**EXERCISE DIRECTIONS**.
Using the records provided below, locate and copy each line that contains the word "width".

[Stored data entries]

───

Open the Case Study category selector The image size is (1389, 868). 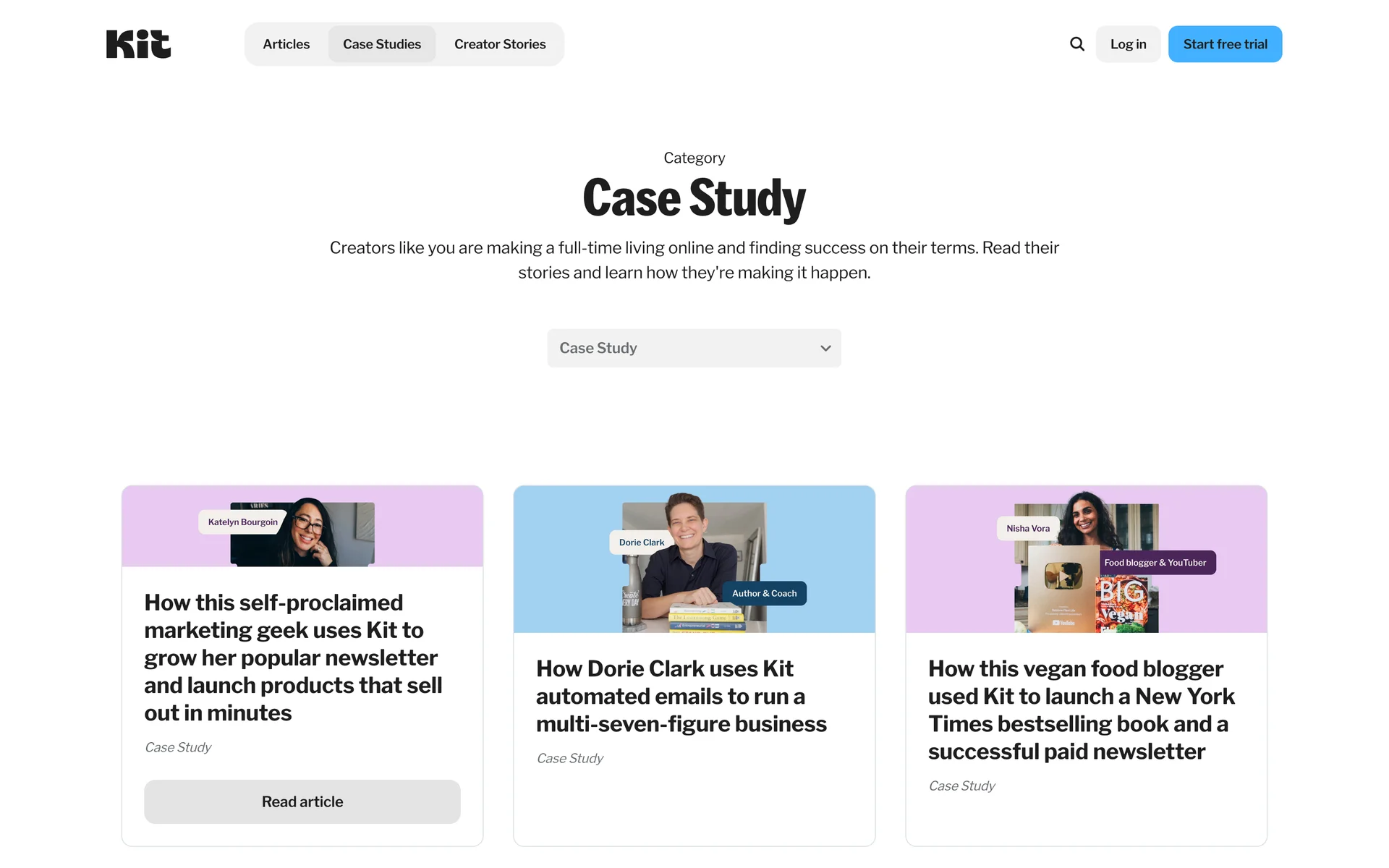[694, 348]
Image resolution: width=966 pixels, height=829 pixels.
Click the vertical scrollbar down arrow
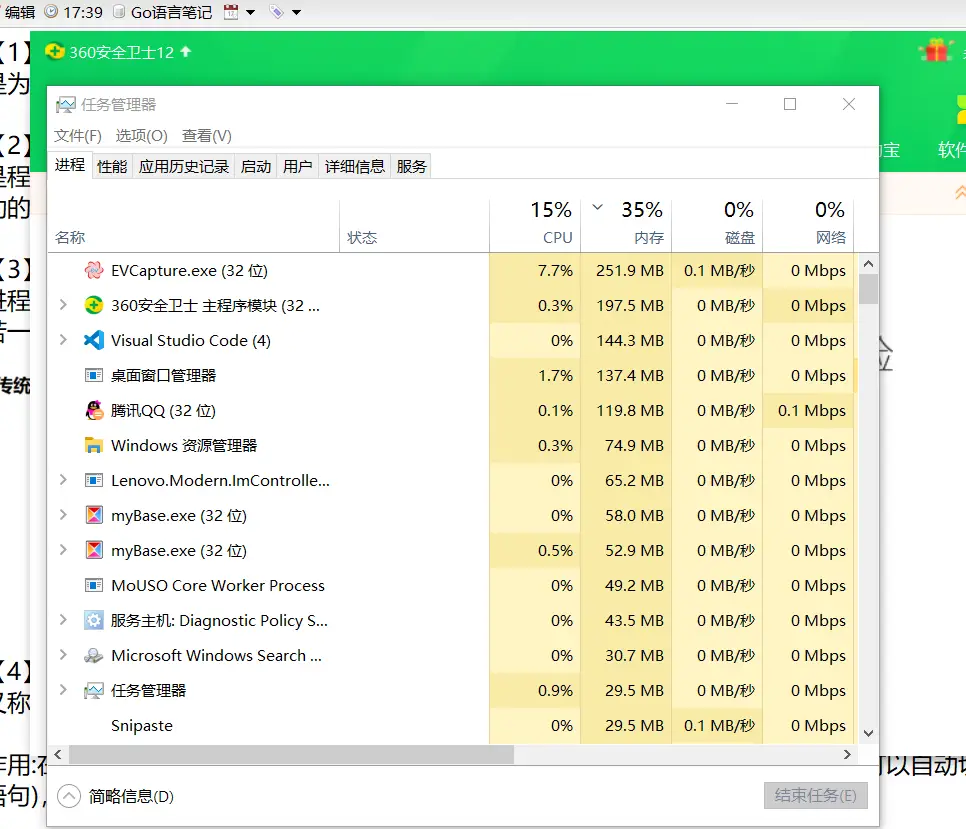tap(868, 733)
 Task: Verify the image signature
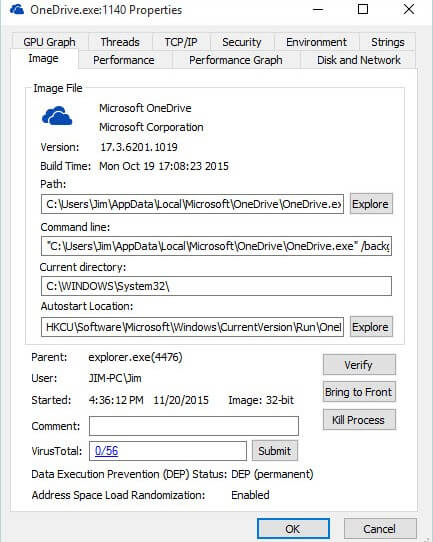pos(359,365)
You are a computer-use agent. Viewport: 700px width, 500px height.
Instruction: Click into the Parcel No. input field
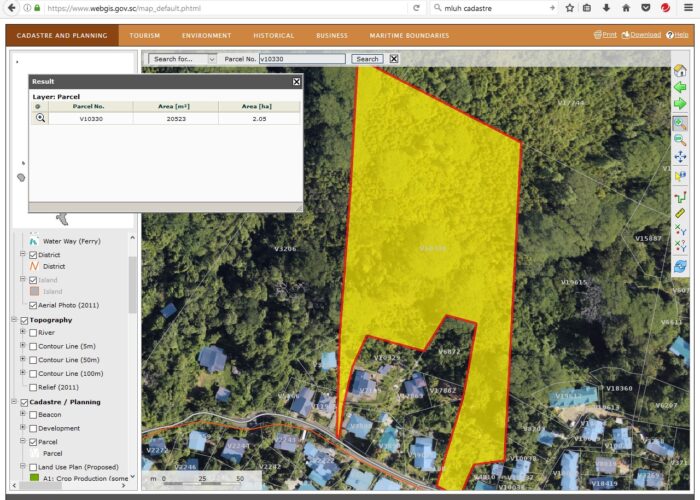click(x=302, y=59)
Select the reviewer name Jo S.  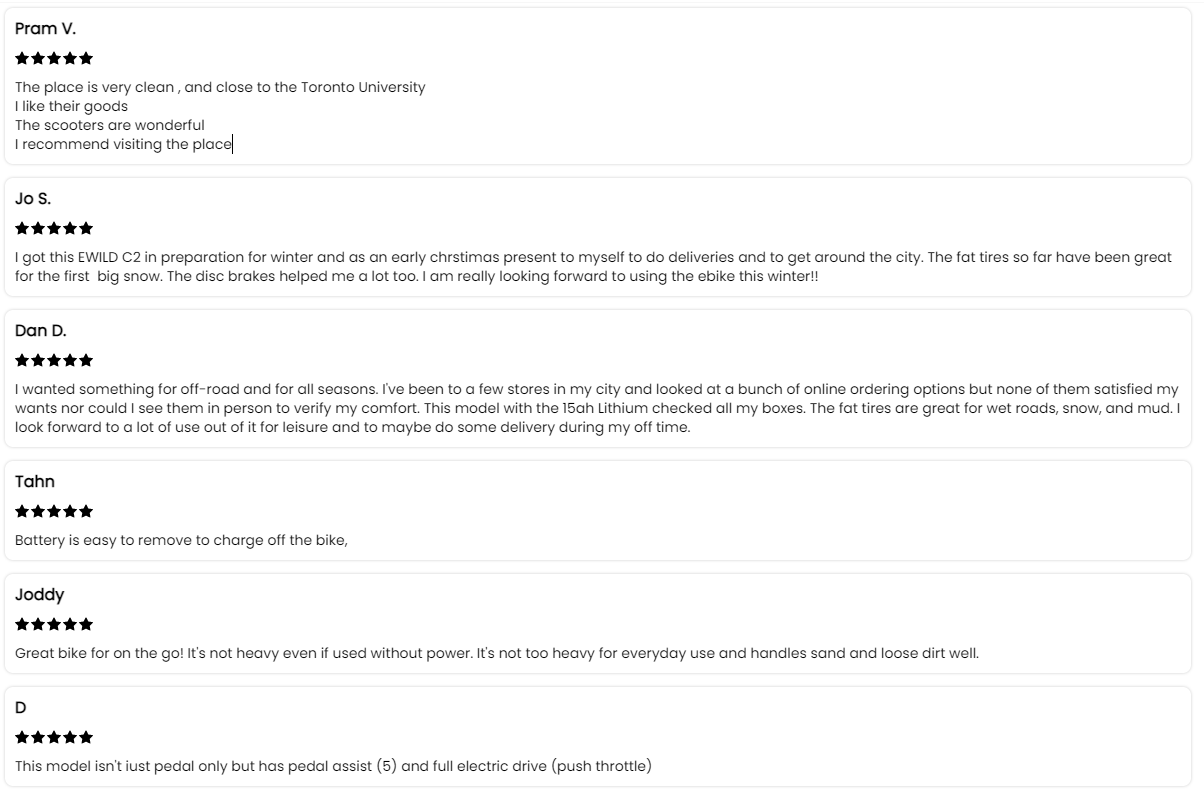33,199
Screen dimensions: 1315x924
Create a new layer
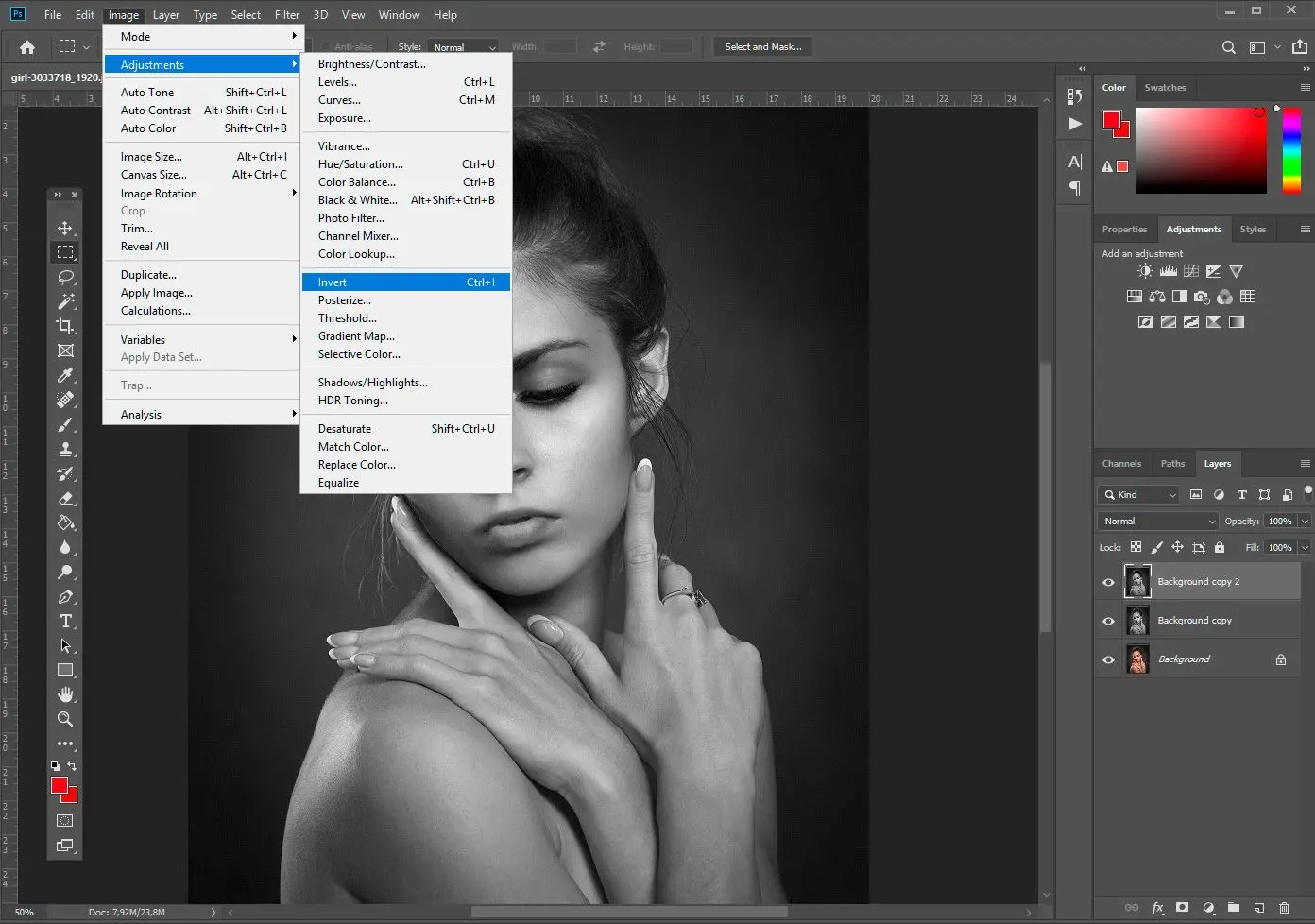point(1257,908)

───

**TASK SOLUTION**.
Image resolution: width=966 pixels, height=829 pixels.
You are a computer-use agent. Viewport: 700px width, 500px height.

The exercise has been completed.